> Assignment
Hand back all of the records exactly as they read.

> Supplied records
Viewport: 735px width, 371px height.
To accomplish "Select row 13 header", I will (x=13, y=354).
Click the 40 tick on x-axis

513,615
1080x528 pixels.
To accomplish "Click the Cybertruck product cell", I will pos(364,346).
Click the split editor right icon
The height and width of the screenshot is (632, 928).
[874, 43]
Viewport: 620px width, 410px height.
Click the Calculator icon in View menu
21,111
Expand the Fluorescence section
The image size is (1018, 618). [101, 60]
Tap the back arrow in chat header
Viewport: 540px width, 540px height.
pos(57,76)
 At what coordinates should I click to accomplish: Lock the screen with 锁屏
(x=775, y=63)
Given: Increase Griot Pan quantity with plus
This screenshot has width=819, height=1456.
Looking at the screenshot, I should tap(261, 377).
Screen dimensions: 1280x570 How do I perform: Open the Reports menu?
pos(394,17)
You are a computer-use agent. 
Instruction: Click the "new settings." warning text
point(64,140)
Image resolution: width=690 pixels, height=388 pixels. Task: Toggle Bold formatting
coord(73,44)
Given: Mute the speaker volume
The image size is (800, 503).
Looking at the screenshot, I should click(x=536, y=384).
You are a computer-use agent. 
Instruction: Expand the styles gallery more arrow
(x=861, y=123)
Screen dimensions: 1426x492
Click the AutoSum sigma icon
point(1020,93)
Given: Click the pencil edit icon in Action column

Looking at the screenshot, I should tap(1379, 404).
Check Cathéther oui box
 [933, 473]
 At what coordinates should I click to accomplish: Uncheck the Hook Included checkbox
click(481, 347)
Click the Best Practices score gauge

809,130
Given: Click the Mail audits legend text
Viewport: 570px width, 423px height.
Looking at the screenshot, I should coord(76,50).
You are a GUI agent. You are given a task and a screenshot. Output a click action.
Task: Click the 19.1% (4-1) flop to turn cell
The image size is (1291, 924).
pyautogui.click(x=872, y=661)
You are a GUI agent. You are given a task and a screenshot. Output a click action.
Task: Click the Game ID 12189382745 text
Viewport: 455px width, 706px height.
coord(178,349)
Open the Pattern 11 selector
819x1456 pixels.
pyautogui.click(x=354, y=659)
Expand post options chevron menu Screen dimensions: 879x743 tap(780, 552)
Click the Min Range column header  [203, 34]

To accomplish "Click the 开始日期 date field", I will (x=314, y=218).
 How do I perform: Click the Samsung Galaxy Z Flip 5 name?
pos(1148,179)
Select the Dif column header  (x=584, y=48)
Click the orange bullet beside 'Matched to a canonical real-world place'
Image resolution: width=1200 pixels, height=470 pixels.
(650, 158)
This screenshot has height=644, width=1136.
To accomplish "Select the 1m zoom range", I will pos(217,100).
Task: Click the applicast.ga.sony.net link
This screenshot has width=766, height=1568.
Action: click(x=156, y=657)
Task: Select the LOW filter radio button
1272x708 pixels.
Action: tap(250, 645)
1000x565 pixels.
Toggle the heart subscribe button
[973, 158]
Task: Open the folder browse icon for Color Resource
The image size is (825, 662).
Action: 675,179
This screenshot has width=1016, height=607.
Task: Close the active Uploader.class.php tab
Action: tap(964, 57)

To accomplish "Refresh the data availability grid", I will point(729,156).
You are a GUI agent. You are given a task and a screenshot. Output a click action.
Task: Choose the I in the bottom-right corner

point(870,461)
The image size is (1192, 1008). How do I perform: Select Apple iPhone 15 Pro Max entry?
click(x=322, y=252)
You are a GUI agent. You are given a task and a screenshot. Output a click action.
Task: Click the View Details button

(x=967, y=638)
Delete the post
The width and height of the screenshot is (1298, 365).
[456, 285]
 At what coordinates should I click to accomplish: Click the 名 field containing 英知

> Solution to the problem
Viewport: 735px width, 371px height.
To accomplish "Select row 13 header", I will (x=13, y=354).
Click the 40 tick on x-axis

513,615
1080x528 pixels.
To accomplish "Click the Cybertruck product cell", I will pos(364,346).
Click the split editor right icon
The height and width of the screenshot is (632, 928).
[874, 43]
Viewport: 620px width, 410px height.
Click the Calculator icon in View menu
21,111
Expand the Fluorescence section
The image size is (1018, 618). [101, 60]
Tap the back arrow in chat header
Viewport: 540px width, 540px height.
pos(57,76)
 At what coordinates should I click to accomplish: Lock the screen with 锁屏
(x=775, y=63)
Given: Increase Griot Pan quantity with plus
This screenshot has width=819, height=1456.
Looking at the screenshot, I should tap(261, 377).
Screen dimensions: 1280x570 How do I perform: Open the Reports menu?
pos(394,17)
You are a computer-use agent. 
Instruction: Click the "new settings." warning text
point(64,140)
Image resolution: width=690 pixels, height=388 pixels. Task: Toggle Bold formatting
coord(73,44)
Given: Mute the speaker volume
The image size is (800, 503).
Looking at the screenshot, I should click(x=536, y=384).
You are a computer-use agent. 
Instruction: Expand the styles gallery more arrow
(x=861, y=123)
Screen dimensions: 1426x492
Click the AutoSum sigma icon
point(1020,93)
Given: Click the pencil edit icon in Action column

Looking at the screenshot, I should tap(1379, 404).
Check Cathéther oui box
 [933, 473]
 At what coordinates should I click to accomplish: Uncheck the Hook Included checkbox
click(481, 347)
Click the Best Practices score gauge

809,130
Given: Click the Mail audits legend text
Viewport: 570px width, 423px height.
Looking at the screenshot, I should coord(76,50).
You are a GUI agent. You are given a task and a screenshot. Output a click action.
Task: Click the 19.1% (4-1) flop to turn cell
The image size is (1291, 924).
pyautogui.click(x=872, y=661)
You are a GUI agent. You are given a task and a screenshot. Output a click action.
Task: Click the Game ID 12189382745 text
Viewport: 455px width, 706px height.
coord(178,349)
Open the Pattern 11 selector
819x1456 pixels.
pyautogui.click(x=354, y=659)
Expand post options chevron menu Screen dimensions: 879x743 tap(780, 552)
Click the Min Range column header  [203, 34]

To accomplish "Click the 开始日期 date field", I will (x=314, y=218).
 How do I perform: Click the Samsung Galaxy Z Flip 5 name?
pos(1148,179)
Select the Dif column header  (x=584, y=48)
Click the orange bullet beside 'Matched to a canonical real-world place'
Image resolution: width=1200 pixels, height=470 pixels.
(650, 158)
This screenshot has height=644, width=1136.
To accomplish "Select the 1m zoom range", I will pos(217,100).
Task: Click the applicast.ga.sony.net link
This screenshot has width=766, height=1568.
Action: click(x=156, y=657)
Task: Select the LOW filter radio button
1272x708 pixels.
Action: tap(250, 645)
1000x565 pixels.
Toggle the heart subscribe button
[973, 158]
Task: Open the folder browse icon for Color Resource
The image size is (825, 662).
Action: 675,179
This screenshot has width=1016, height=607.
Task: Close the active Uploader.class.php tab
Action: tap(964, 57)

To accomplish "Refresh the data availability grid", I will point(729,156).
You are a GUI agent. You are given a task and a screenshot. Output a click action.
Task: Choose the I in the bottom-right corner

point(870,461)
The image size is (1192, 1008). How do I perform: Select Apple iPhone 15 Pro Max entry?
click(x=322, y=252)
You are a GUI agent. You are given a task and a screenshot. Output a click action.
Task: Click the View Details button

(x=967, y=638)
Delete the post
The width and height of the screenshot is (1298, 365).
[456, 285]
 At what coordinates should I click to accomplish: Click the 名 field containing 英知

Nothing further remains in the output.